六平 しかしまあ、伯父見たいなもの。左様、あれの死んだ母親の叔母が内の大伯母のいとこだ。私あ伯父として当時から、これは仕向け方一つで物になると――。
笠太 お言葉中でがすが、あんたが伯父なれば、此の私あ、あんかね?
六平 あん?(話の腰を折られて、急に口をつぐみ、見上げ見下して相手を睨みつける)ふうーん。(二人は毒々しい程の眼付で睨み合ふ。その間も六郎が寝こけてゐるのは勿論のこと、クミの方も、父と六平太のこんな争ひは何度も聞いて飽きてゐると見えて先刻からコクリコクリと居眠つてゐる)(短い間)

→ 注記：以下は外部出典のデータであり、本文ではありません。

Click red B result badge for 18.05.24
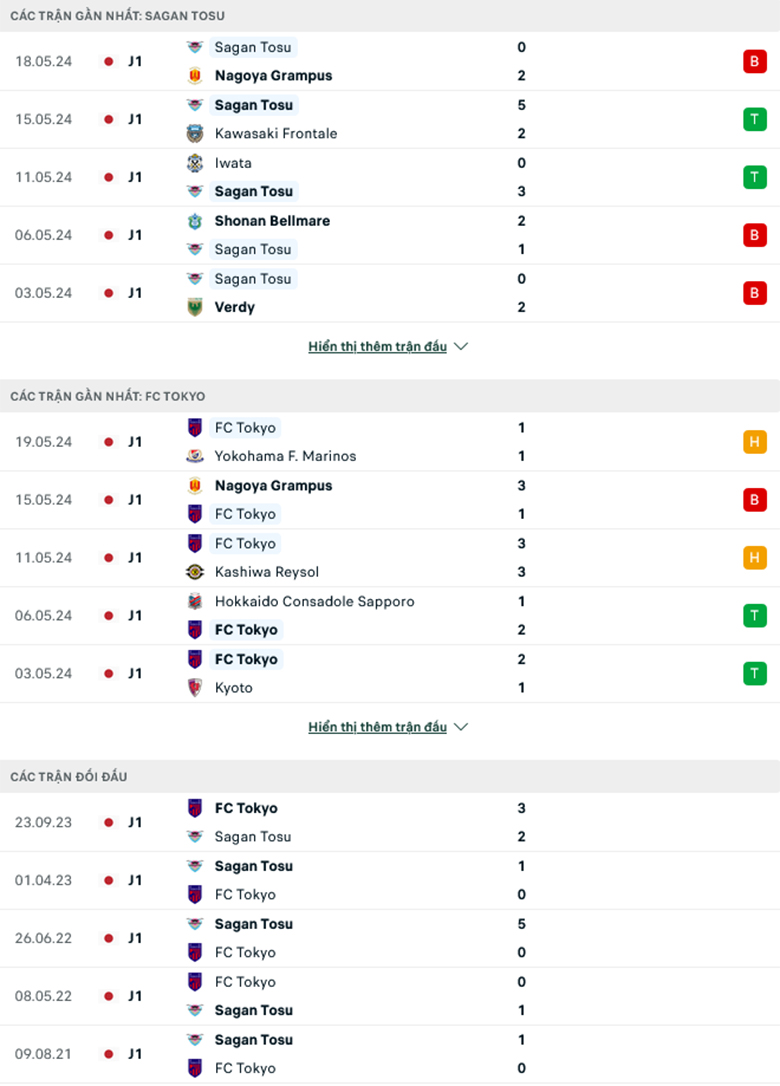780x1086 pixels. point(754,61)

六平 私が伯父であれば、お前、御迷惑〈で〉がすかい?
笠太 ……私が伯父であれば、あんたさん、お気に召さん向きがお有りかいや?(両人の言葉が丁寧になつたのは、それだけ感情が険悪になつた証拠なのである――間)
六平 ……ハハ。私あ区長やつとんぢやから、区から成功者が出れば、名誉じやから歓迎もする訳合いでのう。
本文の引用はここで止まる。